Nelson is one of several women who have accused Moore of sexual misconduct. Moore responded to the accusations by going on the attack, repeatedly denying any misbehavior and criticizing the women who spoke out. 

Nelson said she was encouraged that people believed her. “There’s no reason for me to go and lie on television when this was the truth from day one,” she said. 

Asked whether she felt sharing her experience had an impact on the election results, Nelson said yes. But “it was not just me,” she added. “It was all of us.”

At least eight other women have accused Moore of sexual misconduct in the lead-up to the Dec. 12 election. A bombshell Washington Post report featured accounts by four of them, including Leigh Corfman, who said Moore groped her when she was 14 and he was in his 30s.
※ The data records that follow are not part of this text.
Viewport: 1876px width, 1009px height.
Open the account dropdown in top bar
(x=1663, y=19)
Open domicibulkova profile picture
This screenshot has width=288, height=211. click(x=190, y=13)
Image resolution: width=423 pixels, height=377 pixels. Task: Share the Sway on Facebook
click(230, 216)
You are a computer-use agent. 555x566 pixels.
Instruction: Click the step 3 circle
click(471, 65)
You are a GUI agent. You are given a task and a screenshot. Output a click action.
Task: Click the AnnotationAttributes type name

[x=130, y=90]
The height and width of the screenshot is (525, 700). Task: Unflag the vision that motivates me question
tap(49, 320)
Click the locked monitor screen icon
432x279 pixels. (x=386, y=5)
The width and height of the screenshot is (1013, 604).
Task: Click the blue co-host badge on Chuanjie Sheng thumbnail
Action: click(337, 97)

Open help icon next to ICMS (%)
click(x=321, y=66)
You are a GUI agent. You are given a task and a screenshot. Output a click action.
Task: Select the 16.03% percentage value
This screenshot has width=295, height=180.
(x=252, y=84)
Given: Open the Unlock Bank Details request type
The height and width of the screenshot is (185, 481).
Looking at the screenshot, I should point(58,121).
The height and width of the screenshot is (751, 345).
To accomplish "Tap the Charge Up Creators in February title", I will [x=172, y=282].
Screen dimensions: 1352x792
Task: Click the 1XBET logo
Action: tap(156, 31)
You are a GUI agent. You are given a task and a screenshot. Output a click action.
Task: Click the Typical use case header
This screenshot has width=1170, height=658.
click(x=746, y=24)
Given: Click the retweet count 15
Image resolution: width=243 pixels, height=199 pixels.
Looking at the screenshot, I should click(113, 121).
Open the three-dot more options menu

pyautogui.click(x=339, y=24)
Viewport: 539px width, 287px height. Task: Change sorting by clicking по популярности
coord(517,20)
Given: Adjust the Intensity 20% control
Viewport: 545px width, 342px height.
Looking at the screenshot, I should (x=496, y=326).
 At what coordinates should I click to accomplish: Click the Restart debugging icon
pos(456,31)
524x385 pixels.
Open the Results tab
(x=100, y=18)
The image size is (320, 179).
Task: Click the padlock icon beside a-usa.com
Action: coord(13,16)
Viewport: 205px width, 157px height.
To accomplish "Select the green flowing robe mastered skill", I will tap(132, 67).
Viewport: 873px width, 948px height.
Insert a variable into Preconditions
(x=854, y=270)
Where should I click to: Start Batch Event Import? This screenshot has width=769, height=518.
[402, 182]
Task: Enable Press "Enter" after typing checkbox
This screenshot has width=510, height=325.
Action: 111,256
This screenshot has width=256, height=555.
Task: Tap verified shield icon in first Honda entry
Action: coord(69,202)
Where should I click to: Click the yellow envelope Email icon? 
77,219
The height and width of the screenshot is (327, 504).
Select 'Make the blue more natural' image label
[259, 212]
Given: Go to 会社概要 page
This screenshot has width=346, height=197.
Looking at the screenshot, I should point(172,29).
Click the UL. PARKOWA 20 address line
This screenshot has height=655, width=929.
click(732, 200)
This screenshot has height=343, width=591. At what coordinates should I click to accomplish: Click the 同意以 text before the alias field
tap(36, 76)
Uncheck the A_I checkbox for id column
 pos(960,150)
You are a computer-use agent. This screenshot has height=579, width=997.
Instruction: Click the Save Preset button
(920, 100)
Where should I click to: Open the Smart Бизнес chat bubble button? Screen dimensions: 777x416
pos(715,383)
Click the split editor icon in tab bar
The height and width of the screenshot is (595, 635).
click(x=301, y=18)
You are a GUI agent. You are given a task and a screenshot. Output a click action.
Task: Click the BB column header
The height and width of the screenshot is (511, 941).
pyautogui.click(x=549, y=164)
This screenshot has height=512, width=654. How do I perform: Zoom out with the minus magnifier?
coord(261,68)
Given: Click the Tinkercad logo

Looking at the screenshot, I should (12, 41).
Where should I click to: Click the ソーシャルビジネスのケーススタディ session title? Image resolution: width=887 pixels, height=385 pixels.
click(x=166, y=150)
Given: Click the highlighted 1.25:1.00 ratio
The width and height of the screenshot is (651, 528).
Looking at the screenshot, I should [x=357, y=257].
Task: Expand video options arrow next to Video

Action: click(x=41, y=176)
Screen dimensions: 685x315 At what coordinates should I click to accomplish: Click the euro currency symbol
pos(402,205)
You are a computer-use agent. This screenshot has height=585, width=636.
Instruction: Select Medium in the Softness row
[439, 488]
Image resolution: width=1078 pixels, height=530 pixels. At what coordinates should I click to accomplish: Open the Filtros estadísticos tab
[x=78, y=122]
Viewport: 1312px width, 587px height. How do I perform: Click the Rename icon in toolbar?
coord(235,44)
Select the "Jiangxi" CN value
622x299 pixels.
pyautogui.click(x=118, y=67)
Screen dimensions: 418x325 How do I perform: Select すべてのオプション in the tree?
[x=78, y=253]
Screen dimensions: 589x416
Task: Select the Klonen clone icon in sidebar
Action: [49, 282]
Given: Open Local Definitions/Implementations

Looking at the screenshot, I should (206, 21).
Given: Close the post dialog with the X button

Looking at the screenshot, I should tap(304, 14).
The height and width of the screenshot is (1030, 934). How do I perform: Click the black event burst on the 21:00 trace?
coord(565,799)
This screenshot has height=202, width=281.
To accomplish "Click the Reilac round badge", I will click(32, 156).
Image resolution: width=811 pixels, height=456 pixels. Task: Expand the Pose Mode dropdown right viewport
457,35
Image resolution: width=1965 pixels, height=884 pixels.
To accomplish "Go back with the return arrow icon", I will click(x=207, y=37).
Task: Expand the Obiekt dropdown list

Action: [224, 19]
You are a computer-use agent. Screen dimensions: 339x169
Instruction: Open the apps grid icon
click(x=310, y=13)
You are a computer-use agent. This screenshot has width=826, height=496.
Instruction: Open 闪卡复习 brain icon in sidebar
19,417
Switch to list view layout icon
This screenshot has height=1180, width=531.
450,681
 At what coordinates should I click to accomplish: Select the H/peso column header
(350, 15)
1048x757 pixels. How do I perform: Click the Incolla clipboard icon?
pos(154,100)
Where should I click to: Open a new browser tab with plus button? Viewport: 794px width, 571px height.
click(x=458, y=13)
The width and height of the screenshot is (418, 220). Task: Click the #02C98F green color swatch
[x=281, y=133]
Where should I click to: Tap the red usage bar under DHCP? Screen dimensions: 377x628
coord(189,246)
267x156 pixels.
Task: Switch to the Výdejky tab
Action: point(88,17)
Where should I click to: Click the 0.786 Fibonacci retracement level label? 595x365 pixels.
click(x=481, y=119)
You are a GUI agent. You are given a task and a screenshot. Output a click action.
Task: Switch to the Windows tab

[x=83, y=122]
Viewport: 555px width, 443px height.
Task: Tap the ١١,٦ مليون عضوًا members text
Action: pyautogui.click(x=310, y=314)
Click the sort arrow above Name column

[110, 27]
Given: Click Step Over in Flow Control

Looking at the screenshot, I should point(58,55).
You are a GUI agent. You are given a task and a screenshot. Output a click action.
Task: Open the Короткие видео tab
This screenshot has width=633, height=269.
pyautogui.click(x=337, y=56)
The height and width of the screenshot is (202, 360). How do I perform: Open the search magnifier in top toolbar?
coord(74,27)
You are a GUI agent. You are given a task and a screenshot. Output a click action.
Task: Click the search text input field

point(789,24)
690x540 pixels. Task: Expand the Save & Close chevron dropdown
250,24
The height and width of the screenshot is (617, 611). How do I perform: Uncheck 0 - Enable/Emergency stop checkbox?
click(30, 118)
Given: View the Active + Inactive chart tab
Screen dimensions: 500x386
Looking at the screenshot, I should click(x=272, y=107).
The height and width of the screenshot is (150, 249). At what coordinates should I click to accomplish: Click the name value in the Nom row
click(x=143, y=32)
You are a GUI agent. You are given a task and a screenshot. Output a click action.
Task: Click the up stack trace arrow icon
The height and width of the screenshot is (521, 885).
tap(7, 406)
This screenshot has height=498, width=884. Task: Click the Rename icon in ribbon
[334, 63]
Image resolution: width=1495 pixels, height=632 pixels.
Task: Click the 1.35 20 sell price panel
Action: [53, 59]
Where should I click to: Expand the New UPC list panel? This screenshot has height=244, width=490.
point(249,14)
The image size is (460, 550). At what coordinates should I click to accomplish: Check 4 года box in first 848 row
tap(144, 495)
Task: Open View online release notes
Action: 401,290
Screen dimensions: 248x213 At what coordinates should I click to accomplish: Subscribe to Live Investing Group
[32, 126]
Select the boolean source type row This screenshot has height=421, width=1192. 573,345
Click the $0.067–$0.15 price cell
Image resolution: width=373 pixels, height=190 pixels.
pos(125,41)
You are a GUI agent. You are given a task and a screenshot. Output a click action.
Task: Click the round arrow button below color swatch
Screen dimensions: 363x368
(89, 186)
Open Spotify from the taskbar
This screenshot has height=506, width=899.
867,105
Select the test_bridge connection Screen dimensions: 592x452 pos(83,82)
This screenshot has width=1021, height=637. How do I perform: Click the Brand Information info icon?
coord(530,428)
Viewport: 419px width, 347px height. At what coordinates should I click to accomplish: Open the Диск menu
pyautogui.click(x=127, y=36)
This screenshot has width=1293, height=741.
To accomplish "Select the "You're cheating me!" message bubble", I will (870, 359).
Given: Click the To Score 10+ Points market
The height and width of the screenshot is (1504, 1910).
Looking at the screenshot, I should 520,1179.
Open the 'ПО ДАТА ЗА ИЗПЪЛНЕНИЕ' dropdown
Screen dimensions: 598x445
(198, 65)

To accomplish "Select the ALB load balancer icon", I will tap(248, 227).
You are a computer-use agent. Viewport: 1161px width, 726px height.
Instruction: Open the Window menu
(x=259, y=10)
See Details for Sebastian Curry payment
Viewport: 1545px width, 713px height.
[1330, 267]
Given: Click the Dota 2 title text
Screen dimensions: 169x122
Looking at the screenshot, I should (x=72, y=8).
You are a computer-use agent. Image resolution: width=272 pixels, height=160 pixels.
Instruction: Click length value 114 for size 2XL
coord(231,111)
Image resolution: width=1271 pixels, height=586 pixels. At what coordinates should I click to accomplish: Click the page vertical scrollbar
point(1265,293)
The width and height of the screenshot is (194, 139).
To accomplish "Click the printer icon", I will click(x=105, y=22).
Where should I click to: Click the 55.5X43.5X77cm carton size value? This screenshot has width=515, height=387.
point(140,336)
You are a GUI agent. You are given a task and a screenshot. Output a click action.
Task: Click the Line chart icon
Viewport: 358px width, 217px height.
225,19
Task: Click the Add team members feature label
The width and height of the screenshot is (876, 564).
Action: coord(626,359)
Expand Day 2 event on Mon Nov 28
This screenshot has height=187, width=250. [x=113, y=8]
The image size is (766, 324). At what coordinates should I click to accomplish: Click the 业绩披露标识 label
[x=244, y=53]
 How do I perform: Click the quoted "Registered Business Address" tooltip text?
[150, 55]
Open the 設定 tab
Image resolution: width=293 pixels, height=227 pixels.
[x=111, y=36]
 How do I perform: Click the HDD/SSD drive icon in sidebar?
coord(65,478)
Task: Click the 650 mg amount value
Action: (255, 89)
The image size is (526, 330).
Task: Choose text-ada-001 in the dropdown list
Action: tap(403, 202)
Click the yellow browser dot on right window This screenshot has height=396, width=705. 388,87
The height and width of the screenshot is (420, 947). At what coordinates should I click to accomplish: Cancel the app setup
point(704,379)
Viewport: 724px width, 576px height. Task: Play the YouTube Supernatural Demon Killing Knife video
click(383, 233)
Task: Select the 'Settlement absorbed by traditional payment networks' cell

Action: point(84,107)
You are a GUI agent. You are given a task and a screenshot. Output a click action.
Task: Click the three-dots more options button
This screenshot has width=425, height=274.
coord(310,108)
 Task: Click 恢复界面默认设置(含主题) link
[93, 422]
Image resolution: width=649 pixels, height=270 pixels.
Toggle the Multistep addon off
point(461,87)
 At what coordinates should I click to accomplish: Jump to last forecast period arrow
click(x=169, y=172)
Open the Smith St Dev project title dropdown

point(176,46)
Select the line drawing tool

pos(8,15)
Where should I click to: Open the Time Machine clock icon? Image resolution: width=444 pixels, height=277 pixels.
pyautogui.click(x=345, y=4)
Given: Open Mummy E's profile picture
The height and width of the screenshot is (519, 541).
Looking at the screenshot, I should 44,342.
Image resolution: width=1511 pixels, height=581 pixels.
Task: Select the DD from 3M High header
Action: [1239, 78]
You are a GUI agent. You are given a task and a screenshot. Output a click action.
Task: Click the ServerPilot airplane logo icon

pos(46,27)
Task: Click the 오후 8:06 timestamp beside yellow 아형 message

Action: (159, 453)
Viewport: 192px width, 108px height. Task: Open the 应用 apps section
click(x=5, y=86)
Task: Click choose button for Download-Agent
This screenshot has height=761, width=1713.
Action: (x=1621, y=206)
The list of accusations is exhausting: Moore allegedly asked out 16-year-old Wendy Miller, 17-year-old Debbie Wesson Gibson and 18-year-old Gloria Thacker Deason. While Miller’s mother forbade her daughter from going out with the much older Moore, Gibson and Deason both said they went on dates with him that included kissing and, for Deason, alcohol. Kelly Harrison Thorpe said Moore asked her out when she was 17 and working as a waitress. Becky Gray and Gena Richardson recalled Moore making unwanted advances toward them at an Alabama mall. And Tina Johnson said Moore groped her rear after a business meeting.